You do not have to be a mathematical genius to trade forex by any means, but it will help if you can do a little math from time to time. There is no greater example of this than in risk-reward scenarios.

For example, let’s say that only 50% of your trades are being successful. This statistic may get you down and make you want to give up. Surely anyone can be successful 50% of the time just by flipping a coin – heads for buy, tails for sell! However, if you have a risk reward scenario of 1:2 on each trade, then you could be doing very well indeed.

Over a hundred trades, with a bank of $10,000 and a risk reward scenario of 1:2 and a success rate of 50% on each trade, how profitable do you think this will be? Well I’ll tell you. You would make a profit of $5000, or a 50% rise on your bank! How about a bank of $10,000, a risk reward scenario of 1:2, and only a 35% winning success rate on each trade? You might be surprised to here that even with this low percentage win rate, you would still be making $500, or a 5% rise on your bank.
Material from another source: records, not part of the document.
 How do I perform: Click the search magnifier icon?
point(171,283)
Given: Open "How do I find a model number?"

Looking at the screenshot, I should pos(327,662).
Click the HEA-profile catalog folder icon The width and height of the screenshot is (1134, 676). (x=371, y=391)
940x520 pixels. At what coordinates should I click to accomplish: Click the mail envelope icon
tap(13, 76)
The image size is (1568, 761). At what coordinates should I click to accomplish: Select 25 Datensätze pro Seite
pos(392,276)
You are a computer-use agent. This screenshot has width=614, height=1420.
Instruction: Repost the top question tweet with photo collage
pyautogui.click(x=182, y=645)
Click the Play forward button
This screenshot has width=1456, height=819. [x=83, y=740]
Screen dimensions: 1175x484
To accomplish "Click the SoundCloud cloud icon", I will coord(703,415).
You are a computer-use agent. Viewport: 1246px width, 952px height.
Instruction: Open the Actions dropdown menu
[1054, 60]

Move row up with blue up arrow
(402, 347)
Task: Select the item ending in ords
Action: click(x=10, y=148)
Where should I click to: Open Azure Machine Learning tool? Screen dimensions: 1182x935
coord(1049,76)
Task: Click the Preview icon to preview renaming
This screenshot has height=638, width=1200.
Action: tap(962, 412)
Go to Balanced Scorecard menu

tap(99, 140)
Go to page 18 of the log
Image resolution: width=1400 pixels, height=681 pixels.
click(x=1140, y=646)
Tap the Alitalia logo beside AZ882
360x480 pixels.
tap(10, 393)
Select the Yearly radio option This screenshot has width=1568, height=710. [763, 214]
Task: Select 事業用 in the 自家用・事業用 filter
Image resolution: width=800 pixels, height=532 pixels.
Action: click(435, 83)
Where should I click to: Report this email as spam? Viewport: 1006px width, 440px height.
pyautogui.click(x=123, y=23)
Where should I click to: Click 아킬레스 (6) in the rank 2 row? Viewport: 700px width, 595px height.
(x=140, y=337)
This is the power of risk-reward.

You might also need to use some math when calculating your lots. However, you can input the calculations in an excel spreadsheet so that you only need to do this once. Thankfully, most of the calculations in forex can now be done via computers – all you have to do is work out the formulas and learn to use the software! In summary, using math in forex is an advantage, but it is not essential to be a math whiz at any stretch of the imagination.